--- START ---

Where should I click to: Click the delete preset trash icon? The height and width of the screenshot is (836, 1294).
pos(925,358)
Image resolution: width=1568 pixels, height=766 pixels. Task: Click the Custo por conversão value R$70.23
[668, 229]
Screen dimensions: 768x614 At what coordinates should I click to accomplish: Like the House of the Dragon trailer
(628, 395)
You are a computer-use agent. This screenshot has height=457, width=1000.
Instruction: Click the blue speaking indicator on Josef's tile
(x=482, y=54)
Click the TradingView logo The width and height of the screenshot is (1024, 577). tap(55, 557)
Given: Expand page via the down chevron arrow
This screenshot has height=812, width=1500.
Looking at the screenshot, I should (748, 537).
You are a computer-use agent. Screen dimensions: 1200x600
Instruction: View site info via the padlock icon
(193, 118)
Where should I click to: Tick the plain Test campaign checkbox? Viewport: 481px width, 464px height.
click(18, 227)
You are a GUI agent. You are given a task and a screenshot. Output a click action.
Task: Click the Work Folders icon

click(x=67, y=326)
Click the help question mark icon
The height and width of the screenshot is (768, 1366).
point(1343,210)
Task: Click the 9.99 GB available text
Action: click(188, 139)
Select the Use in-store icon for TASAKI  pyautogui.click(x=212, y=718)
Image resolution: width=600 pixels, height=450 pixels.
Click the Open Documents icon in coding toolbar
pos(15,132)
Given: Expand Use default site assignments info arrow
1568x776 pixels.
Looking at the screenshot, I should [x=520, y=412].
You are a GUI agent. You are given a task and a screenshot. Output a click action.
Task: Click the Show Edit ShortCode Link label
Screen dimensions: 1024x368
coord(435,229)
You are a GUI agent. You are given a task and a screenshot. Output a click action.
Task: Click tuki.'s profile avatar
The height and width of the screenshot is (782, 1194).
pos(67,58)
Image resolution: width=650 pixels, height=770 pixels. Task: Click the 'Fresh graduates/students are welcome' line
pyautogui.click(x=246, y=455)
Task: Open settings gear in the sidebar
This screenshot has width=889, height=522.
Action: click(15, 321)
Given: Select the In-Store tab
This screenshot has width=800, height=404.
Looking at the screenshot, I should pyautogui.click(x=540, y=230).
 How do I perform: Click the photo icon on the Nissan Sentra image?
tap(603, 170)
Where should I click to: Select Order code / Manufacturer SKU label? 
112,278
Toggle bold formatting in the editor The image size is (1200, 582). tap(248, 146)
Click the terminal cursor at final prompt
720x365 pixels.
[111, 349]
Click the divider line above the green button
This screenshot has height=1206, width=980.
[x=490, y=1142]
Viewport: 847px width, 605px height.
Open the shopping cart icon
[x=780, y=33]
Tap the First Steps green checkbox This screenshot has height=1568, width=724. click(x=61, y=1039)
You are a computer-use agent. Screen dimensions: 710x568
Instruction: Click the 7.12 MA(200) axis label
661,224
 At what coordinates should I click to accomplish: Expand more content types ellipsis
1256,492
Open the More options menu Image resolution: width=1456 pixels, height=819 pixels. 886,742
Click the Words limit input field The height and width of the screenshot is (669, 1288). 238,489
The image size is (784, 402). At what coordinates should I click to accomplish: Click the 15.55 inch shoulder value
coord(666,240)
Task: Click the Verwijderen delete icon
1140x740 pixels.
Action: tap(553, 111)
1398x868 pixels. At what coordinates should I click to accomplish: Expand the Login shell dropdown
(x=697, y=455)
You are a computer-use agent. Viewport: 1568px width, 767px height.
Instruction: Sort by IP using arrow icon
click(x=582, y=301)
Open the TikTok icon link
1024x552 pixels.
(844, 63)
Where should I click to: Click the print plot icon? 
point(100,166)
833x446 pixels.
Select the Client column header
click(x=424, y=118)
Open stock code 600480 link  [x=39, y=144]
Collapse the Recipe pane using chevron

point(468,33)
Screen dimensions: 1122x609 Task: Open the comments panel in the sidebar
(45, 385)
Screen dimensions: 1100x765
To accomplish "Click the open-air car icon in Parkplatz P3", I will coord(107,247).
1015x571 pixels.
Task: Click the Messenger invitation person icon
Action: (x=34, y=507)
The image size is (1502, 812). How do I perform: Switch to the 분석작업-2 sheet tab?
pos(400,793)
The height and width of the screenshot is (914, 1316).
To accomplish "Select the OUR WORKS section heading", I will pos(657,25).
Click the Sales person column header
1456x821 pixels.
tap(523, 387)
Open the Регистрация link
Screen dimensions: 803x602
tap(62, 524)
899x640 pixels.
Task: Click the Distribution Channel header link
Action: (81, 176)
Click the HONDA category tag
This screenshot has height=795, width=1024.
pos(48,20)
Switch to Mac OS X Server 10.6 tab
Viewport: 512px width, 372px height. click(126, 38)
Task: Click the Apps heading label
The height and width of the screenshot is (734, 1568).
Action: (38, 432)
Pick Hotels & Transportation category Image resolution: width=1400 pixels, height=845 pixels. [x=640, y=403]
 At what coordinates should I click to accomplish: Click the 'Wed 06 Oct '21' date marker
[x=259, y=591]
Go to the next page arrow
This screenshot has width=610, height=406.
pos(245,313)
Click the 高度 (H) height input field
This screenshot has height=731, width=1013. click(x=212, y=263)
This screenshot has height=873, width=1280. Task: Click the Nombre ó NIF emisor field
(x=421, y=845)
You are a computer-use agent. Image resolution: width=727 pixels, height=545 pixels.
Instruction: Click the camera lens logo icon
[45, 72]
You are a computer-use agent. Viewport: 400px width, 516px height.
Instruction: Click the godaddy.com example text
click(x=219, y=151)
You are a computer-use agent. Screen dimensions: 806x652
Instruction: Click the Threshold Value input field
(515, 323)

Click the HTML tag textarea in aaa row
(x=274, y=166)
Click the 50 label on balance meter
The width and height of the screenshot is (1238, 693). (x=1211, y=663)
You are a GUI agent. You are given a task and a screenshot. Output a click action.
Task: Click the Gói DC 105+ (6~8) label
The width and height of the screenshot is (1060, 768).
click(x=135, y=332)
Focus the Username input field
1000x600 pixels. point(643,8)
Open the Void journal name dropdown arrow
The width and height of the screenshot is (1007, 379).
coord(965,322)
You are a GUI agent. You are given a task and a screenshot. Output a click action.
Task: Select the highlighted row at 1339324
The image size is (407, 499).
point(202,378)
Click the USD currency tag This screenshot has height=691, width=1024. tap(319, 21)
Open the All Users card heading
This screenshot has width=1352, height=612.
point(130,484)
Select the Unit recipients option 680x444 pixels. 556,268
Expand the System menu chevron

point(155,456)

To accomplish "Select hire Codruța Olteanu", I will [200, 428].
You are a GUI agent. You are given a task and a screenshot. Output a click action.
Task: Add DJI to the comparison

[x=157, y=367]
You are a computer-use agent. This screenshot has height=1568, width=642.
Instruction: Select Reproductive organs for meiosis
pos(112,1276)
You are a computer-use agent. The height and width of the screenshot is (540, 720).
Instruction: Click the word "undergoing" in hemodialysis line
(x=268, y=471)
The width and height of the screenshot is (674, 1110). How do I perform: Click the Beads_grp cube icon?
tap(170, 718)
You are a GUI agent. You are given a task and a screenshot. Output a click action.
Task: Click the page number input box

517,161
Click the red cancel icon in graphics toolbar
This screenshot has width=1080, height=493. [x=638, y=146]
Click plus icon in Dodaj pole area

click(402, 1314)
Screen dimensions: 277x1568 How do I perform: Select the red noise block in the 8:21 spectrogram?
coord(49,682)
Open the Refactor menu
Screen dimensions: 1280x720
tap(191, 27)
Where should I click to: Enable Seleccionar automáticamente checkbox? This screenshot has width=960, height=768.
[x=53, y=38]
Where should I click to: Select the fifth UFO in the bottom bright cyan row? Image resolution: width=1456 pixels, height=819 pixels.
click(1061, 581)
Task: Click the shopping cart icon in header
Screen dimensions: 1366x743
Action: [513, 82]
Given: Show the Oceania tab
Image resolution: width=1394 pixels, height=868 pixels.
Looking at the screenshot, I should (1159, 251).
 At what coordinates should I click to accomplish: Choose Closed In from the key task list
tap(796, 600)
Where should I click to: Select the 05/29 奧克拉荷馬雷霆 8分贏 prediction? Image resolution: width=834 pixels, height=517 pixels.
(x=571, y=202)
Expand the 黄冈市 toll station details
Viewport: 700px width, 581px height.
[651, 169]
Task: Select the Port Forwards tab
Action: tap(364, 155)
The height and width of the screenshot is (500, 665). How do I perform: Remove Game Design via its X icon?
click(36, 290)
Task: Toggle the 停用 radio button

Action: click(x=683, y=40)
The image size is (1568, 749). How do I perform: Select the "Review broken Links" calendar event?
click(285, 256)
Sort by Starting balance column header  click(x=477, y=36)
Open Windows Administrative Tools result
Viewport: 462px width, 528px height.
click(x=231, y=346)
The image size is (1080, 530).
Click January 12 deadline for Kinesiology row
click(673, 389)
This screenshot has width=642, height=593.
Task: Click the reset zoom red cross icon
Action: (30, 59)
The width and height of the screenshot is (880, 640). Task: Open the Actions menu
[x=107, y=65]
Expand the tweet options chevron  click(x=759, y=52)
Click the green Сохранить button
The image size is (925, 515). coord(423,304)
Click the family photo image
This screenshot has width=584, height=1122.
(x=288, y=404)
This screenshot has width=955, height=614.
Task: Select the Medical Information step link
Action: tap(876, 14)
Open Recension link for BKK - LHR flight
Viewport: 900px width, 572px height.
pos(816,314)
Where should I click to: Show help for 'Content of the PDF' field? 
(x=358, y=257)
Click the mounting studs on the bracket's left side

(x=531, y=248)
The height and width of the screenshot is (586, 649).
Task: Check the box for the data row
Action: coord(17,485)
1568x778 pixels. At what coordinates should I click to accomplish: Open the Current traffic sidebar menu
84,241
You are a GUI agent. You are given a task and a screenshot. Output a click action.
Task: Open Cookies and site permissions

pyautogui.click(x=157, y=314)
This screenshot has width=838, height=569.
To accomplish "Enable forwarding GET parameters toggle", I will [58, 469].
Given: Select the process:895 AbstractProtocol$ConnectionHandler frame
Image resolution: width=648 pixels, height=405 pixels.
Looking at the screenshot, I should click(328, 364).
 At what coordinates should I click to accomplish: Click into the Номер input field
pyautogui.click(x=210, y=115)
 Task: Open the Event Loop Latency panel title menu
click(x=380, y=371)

--- END ---

EXERCISE:
Collect the lines of the records that include the string "computer".

SOLUTION BELOW:
You are a computer-use agent. This screenshot has height=457, width=1000.
You are a computer-use agent. Screen dimensions: 1200x600
You are a computer-use agent. Screen dimensions: 710x568
You are a computer-use agent. Viewport: 1568px width, 767px height.
You are a computer-use agent. Image resolution: width=727 pixels, height=545 pixels.
You are a computer-use agent. Viewport: 400px width, 516px height.
You are a computer-use agent. Screen dimensions: 806x652
You are a computer-use agent. This screenshot has height=1568, width=642.
You are a computer-use agent. The height and width of the screenshot is (540, 720).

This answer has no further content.